Mov Disord. 2007 May 15;22(7):1027-30. doi: 10.1002/mds.21438.
We report two familial cases of idiopathic basal ganglia calcification. A 60-year-old proband with choreoathetosis, dysarthria, and cognitive decline showed more extensive brain calcinosis, hypoperfusion, and hypometabolism than did his asymptomatic 82-year-old mother. The mother had no frontal lobe calcinosis but basal ganglia and dentate nucleus depositions were detectable. Perfusion neuroimaging, however, was normal in the asymptomatic mother and abnormal in the clinically impaired proband. The presence of calcinosis cannot be used as an index of neurological impairment but the extent of calcinosis and reduction in perfusion and metabolism may be useful for separating symptomatic from asymptomatic subjects with IBGC. These findings suggest that an interruption of neuronal circuitry may cause neurological deficits. The degree of neurological deficits may correlate with the severity of calcinosis and the reduction of perfusion and metabolism.

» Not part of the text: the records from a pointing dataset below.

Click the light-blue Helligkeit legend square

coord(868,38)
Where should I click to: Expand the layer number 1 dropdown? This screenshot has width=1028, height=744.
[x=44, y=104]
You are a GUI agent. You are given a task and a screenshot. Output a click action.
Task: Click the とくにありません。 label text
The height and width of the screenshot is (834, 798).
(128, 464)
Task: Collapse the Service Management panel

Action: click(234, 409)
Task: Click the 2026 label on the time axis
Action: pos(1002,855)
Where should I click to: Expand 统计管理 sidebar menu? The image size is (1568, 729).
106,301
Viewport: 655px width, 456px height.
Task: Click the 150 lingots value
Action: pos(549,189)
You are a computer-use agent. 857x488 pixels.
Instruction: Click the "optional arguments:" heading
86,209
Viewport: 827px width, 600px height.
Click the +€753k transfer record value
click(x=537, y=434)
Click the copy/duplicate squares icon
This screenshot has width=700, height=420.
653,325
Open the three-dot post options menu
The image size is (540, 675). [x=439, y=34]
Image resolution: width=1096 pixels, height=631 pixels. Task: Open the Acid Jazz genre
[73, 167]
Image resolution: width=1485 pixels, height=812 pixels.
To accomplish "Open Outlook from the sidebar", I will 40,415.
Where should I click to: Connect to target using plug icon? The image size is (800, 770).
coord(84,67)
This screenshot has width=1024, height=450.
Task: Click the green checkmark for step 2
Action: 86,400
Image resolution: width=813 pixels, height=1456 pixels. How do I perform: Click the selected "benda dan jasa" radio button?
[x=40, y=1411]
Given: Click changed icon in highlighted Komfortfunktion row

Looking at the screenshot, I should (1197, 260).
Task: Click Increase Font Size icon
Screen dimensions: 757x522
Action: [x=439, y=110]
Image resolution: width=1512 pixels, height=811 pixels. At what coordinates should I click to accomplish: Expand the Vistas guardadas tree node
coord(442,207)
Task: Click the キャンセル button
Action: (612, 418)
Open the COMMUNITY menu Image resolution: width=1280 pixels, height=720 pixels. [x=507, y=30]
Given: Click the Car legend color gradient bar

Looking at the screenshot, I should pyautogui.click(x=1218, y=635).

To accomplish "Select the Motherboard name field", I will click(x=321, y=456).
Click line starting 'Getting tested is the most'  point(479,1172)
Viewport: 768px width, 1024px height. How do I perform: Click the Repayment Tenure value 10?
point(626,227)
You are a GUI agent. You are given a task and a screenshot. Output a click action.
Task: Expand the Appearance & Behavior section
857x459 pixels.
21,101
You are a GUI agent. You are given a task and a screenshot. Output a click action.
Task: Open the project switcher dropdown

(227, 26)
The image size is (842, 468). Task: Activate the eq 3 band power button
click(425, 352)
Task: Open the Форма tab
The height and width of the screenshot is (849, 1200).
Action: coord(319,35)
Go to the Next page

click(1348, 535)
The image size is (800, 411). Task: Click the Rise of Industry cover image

我们报告了两例家族性特发性基底节钙化病例。一名患有舞蹈手足徐动症、构音障碍和认知衰退的60岁先证者,其脑钙化、灌注不足和代谢减低程度比他无症状的82岁母亲更为广泛。母亲没有额叶钙化,但基底节和齿状核有钙化沉积。然而,无症状的母亲灌注神经影像学检查正常,而临床受损的先证者则异常。钙化的存在不能作为神经功能损害的指标,但钙化程度以及灌注和代谢的降低可能有助于区分有症状和无症状的特发性基底节钙化患者。这些发现表明,神经元回路的中断可能导致神经功能缺损。神经功能缺损的程度可能与钙化的严重程度以及灌注和代谢的降低相关。